Jacob Oram delivered a wake-up call for cricket statisticians, claiming that the current system of compiling statistics in terms of averages and strike-rates for Twenty20 cricket was close to irrelevant

Siddhartha Talya
Siddhartha Talya
25-Feb-2013
Jacob Oram delivered a wake-up call for cricket statisticians, claiming that the current system of compiling statistics in terms of averages and strike-rates for Twenty20 cricket was close to irrelevant. Instead, he suggested, measuring quality in cricket should be modeled around the system used in baseball, where 'intangibles' are quantified, enabling a better assessment of players.

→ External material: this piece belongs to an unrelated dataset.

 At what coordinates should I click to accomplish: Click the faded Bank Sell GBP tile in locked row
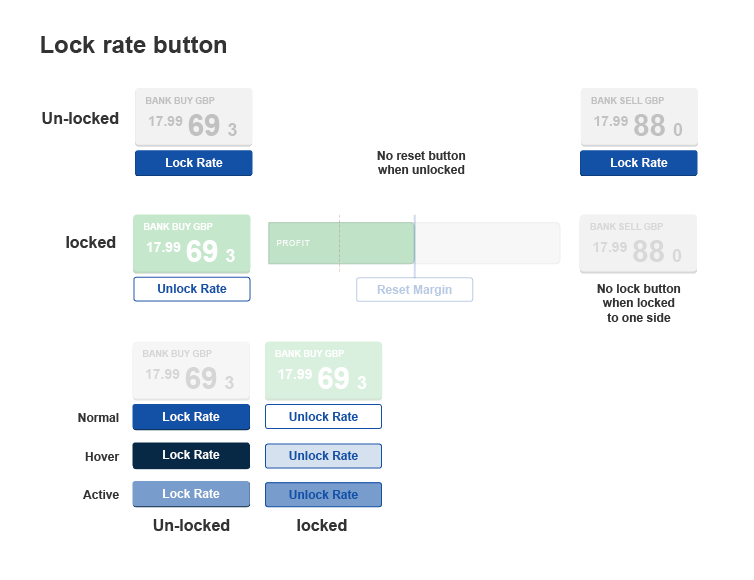tap(638, 243)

"I'm a massive baseball fan and I look at the way they compile stats and that is the way cricket should go," Oram told the New Zealand Herald. "They have stats for everything but we don't seem to be able to look past average and strike-rate."
Baseball, on the other hand, follows more sophisticated tools of analysis, measuring movement, velocity, power and errors committed by fielders. Cricket records the number of catches taken, but that says little about a fielder's ability if not supplemented with the number of chances he's spilled.

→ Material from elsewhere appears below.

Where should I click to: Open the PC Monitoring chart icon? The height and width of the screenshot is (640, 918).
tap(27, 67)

Oram also questioned the use of averages to measure the ability of middle-order batsmen as it failed to take into the account the enormous impact they usually have in the outcomes of games."But maybe I'm just saying that because my numbers are never going to look that great batting where I do," Oram said. But he stressed he was not interested in 'padding up' his numbers with a few cheap not outs, taking another jibe at the loopholes in the game's most relied on indicator of quality.